| Your assignment |
Your task is to retype, exactly and without pictures, the line holding "The width and" and each line that follows it to the end of the entries.

══════════════════════════════

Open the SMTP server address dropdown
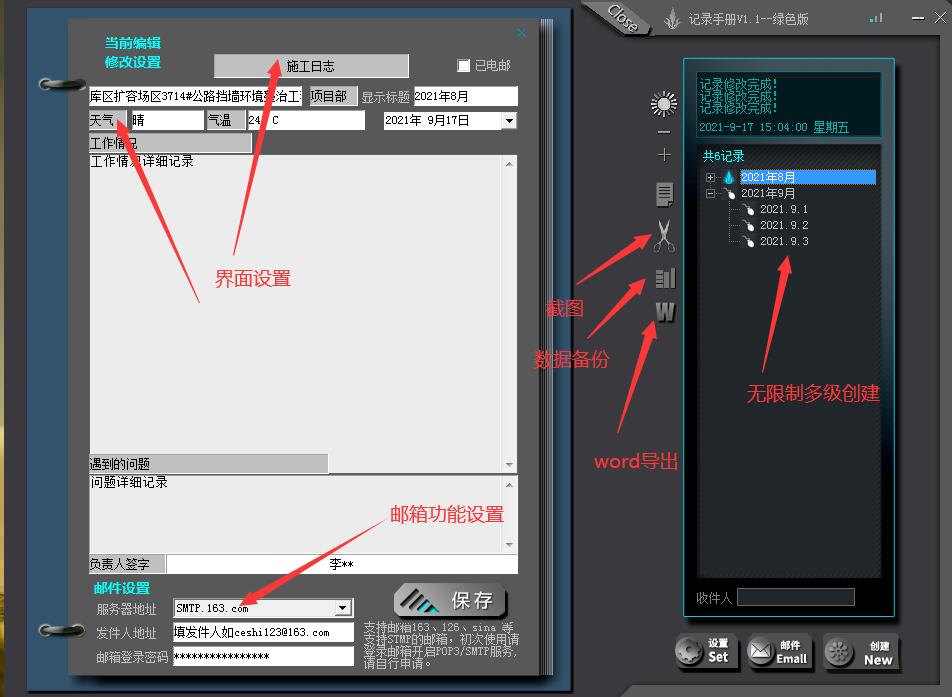The height and width of the screenshot is (697, 952). (343, 608)
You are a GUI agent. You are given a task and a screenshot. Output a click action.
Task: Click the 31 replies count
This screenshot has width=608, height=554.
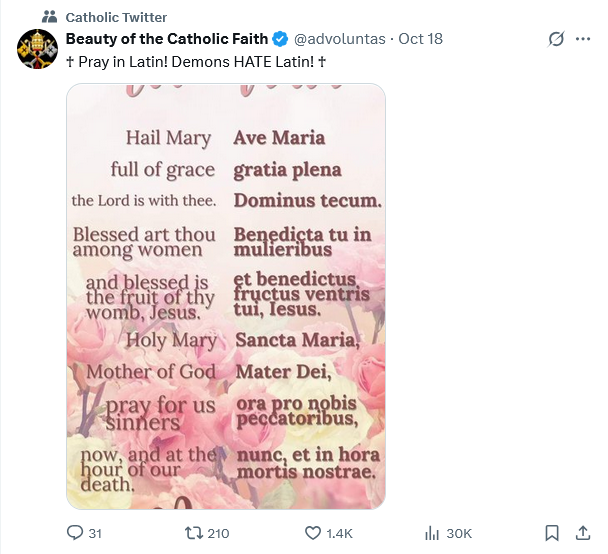[95, 533]
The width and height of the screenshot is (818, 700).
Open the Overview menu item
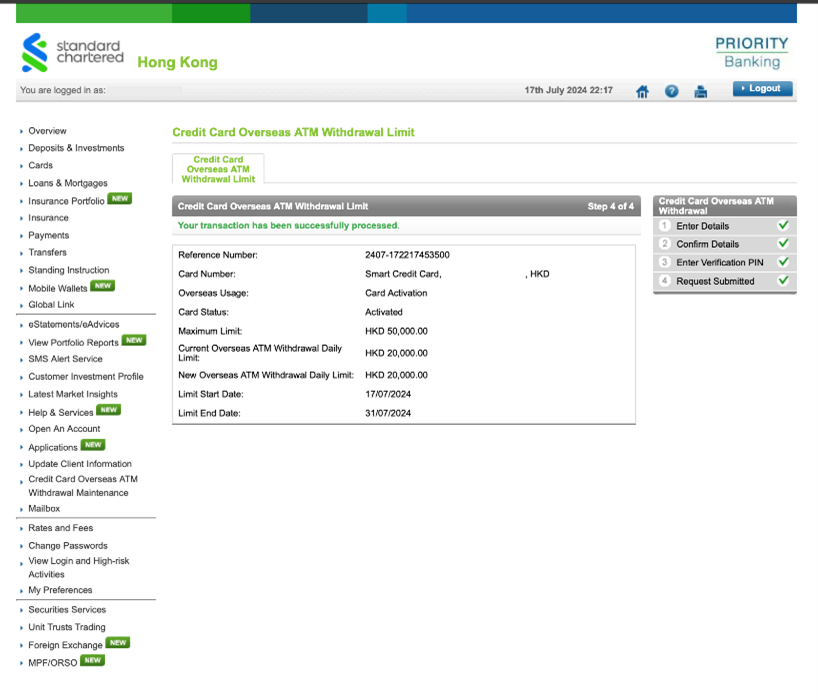click(47, 131)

══════════════════════════════

| Result of this task |
The width and height of the screenshot is (818, 700).
Open the Overview menu item
click(47, 131)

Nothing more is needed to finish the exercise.